## Exercise
Word for word, set down every line of the entries below from the line with "Task: Click the Leave huddle button" to the line with "Viewport: 1273px width, 952px height.", including both, and no other line.

(Data for processing Opens)

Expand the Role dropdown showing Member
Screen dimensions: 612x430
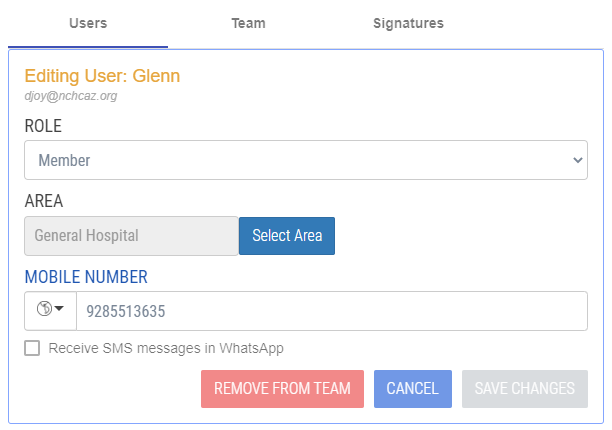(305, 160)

(Data for processing Closes)
(Data for processing Opens)

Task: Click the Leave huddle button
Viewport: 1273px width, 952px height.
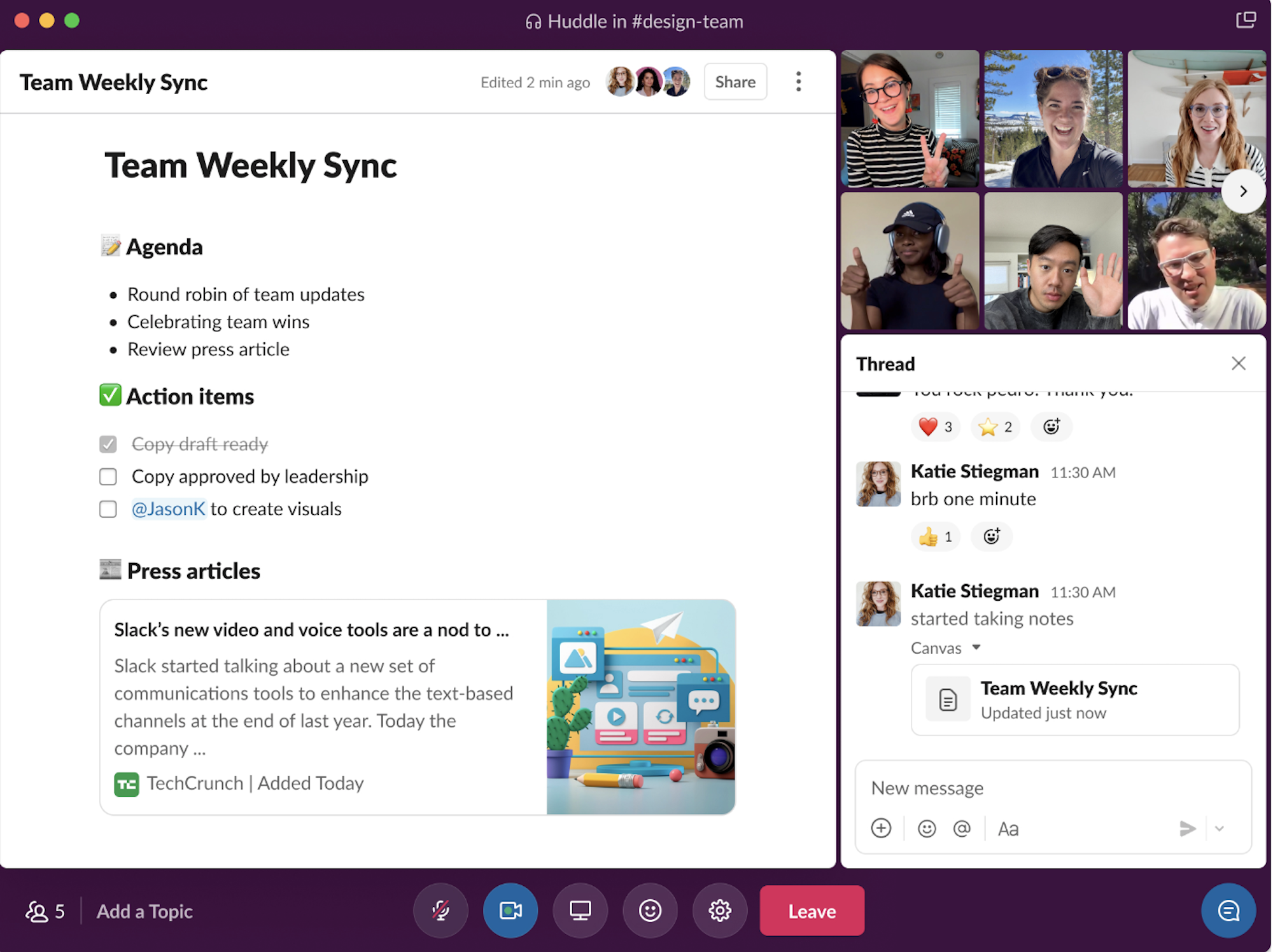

(Data for processing Closes)

## Answer space
Task: Click the Leave huddle button
Viewport: 1273px width, 952px height.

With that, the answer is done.